As the Riverfront Times reports, the relationship between St. Louis County municipal courts and the poverty of the people living in those municipalities seems to be inversely proportional—meaning that the courts that are squeezing their residents hardest are also squeezing the poorest residents. Ferguson is among the worst in this regard: Unemployment in the city rose from 7 percent in 2000 to over 13 percent in 2010–12, per the Brookings Institution. One-quarter of Ferguson's residents live below the federal poverty line, while 44 percent live below twice the federal poverty line.

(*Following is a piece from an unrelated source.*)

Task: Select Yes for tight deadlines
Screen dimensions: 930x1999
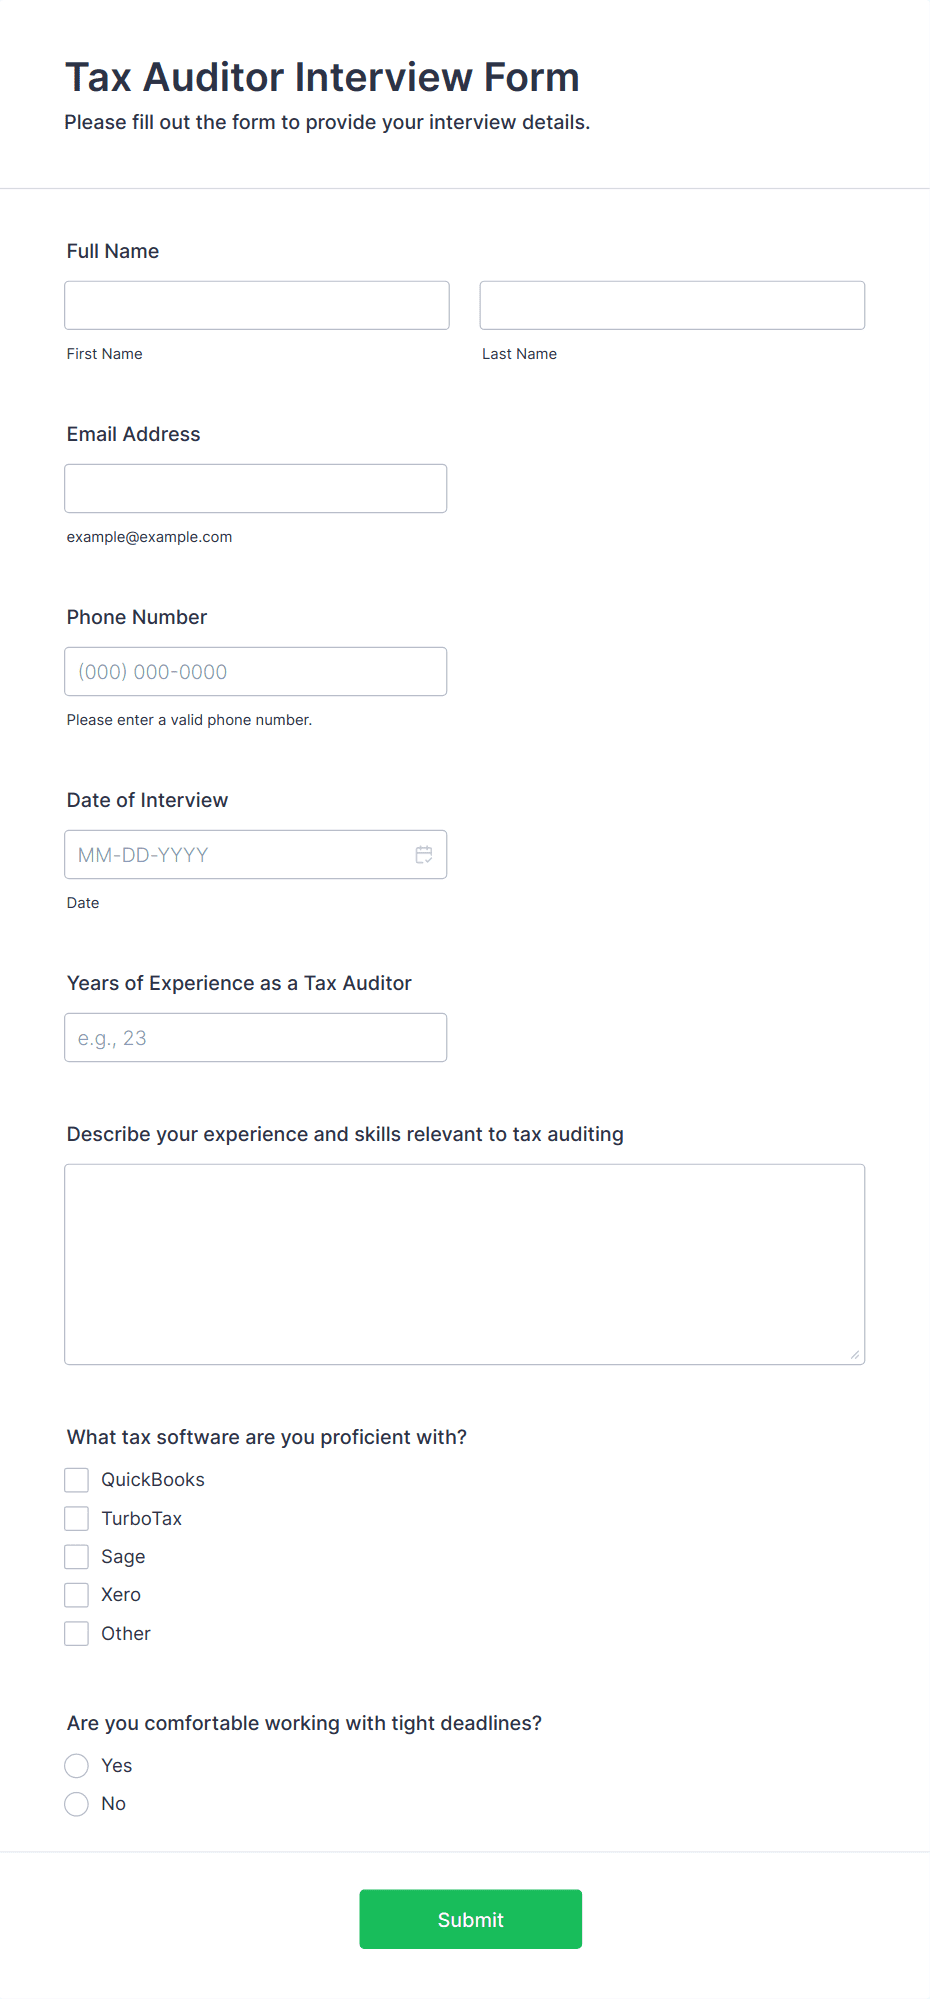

Court reform is more than a fiscal challenge for Ferguson. Step #7 among the recommendations from Justice is crucial. Looking back to the ArchCity Defenders' white paper for context on the justice system in Ferguson, this step seems totally beyond the city's ability to implement. From the white paper:

People who are arrested on a warrant for failure to appear in court to pay the fines frequently sit in jail for an extended period. No municipality holds court on a daily basis, and some courts meet only once each month. A person arrested on a warrant in one of these jurisdictions and who cannot pay the bond may spend as much as three weeks in jail waiting to see a judge.

[ . . . ]

Municipal court judges . . .  are part-time positions. In St. Louis County, municipal court judges are often private criminal defense attorneys and sometimes county prosecutors. They may serve in multiple jurisdictions, and the judge need not be a resident of the municipality. Missouri does not prohibit, and some municipalities explicitly permit, practicing prosecutors and judges from one municipality to serve as a judge in another. Similarly, municipal court judges and prosecutors may be employees of the State working as a prosecutor in St. Louis County. It is possible for a defense attorney to appear before a judge on Tuesday who is the prosecuting attorney in another municipality on Wednesday. Later that week, that same person may be seen in practicing law in yet another role as a state prosecutor.

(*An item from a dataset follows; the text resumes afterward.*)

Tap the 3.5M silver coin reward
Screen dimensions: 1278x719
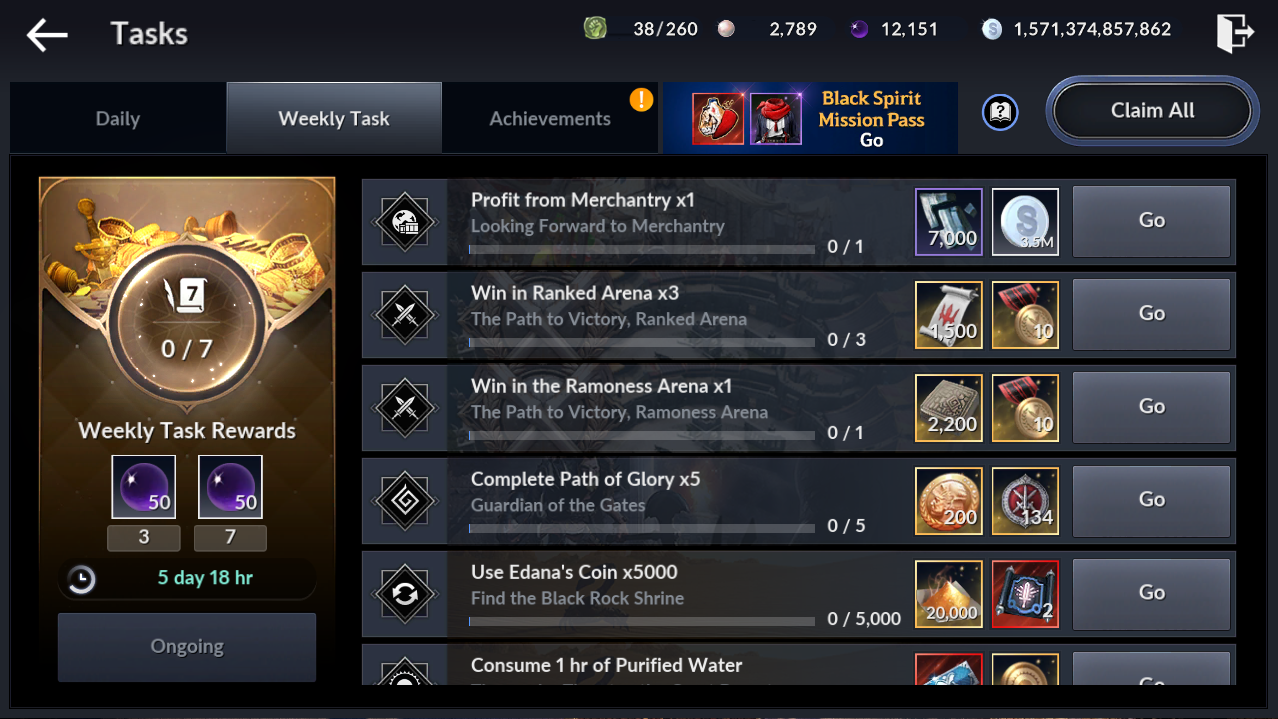tap(1025, 221)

Guaranteeing due process in Ferguson would practically require building a working municipal court system from scratch.

And Ferguson is hardly alone in St. Louis County: It is just one of an absurd 89 municipalities coterminous with the county borders. ArchCity Defenders continues to beat this drum:

"Each has its own municipal code, its own police force, and its own court," the white paper reads. "Eighty-one municipalities have their own court to enforce their municipal codes across their slivers of St. Louis County."

Yesterday, I wrote that Justice's review of Ferguson, however factually accurate and morally necessary, misses the forest for the trees. (And they are necessary: These guides will be reviewed by law-enforcement agencies far beyond the borders of St. Louis.) But it seems like the department's recommendations for reform are designed to extinguish the flames on one tree when the whole forest is on fire.

Here is the 13th and final recommendation from Justice for reform in Ferguson:

13. Collaborate with other municipalities and the State of Missouri to implement reforms

That's the whole ball game. But a generic guideline suggesting these municipalities "collaborate" doesn't go far enough.

Even if Ferguson were to get it right: Could Florissant? Where a part-time judge making two appearances per month earns $50,000 per year? Where the prosecuting attorney "works roughly 4% of a fulltime job, but earns 145% of a full-time public defender’s salary"? Could Bel-Ridge? Where 83 percent of the residents are black, 42 percent are below the federal poverty level, and warrants outnumber households 2 to 1?

These are just three of the cities in the greater St. Louis area where residents are suffering. Many of the municipal courts operating across St. Louis County may be too broken to be reformed. There is at least one potential solution to these structural problems: The cities could be reconstituted through unification. But that is a step toward reform that's beyond the Department of Justice.